Tetris est une traversée infinie. Il s’agit de mettre en ordre sans dévier de sa tâche. Chaque erreur devient une nouvelle contrainte que nous devrons fixer. Le mur est infranchissable, il se renouvelle constamment. Le mur est ce qui divise, c’est également ce qui délimite. Faisant obstacle à la circulation et à la communication, il est le barrage que l’on doit surmonter ou détruire afin de s’échapper pour tendre vers une liberté. Inversement à la barricade, le mur est un objet d’architecture qui instaure un dessein politique basé sur la séparation. Improvisée par des objets disparates, la barricade est la traduction libertaire et résistante de celui-ci.

Tetris est avant tout un jeu de construction plutôt que de déconstruction. Jouer à Tetris donne l’impression de fabriquer mais également de franchir une étape (ou un niveau qui serait une barrière symbolique) lorsque qu’une ligne horizontale est complétée, celle-ci disparaît laissant transparaître davantage de place au-dessus de la ligne d’horizon. Nous pouvons voir le ciel, mais jamais ce qu’il y a derrière la fortification.

Écran de veille stratégique

À l’image de la beauté soporifique des économiseurs d’écran, la série d’installations Evertyhting, Always, Everywhere (2011) de Rafael Rozendaal immerge les spectateurs dans des boucles de maillages polygonaux colorés.
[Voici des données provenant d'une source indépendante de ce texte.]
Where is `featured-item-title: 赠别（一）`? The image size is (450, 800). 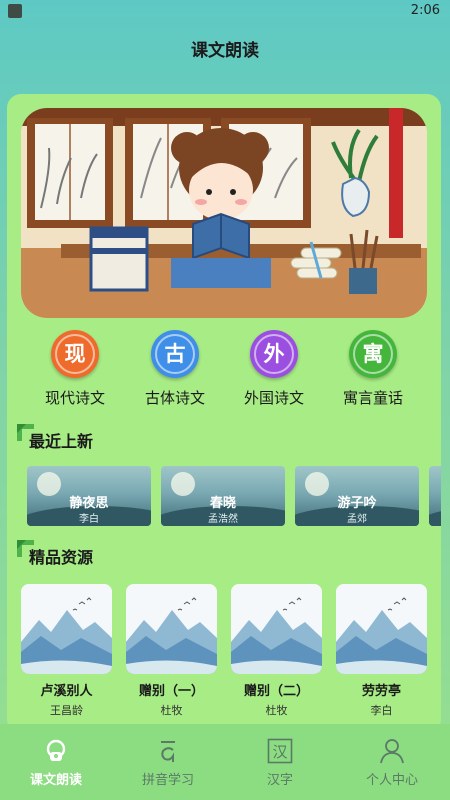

Cette vision contemporaine d’un décor qui s’abat et se reconstruit perpétuellement est induite par la métaphore d’un corridor infini. Précurseur, c’est le même procédé esthétique euphorisant qu’utilise Tetris. Le jeu de (dé)construction nous installe dans une cinétique hypnotique pour extraire l’agent routinier de l’enfermement de ces cases uniformes.

Réfèrences

Ackerman, D. (2016). The Tetris effect : the game that hypnotized the world.

Box, B. (2017). Tetris: The Games People Play. London, UK : Self Made Hero.

Jesper, J. (2010). Games Telling stories? A brief note on games and narratives. Dans Game Studies 1 – Computer Game Studies, Year One. Récupéré de http://gamestudies.org/0101/juul-gts/#1

Laroche, S. (2018). The history of Tetris randomizers. Récupéré le 27 mars de https://simon.lc/the-history-of-tetris-randomizers

Quétel, C. (2012). Histoire des murs Une autre histoire des hommes  Paris (12 Avenue d’Italie 75013) : Éditions Perrin, 2012.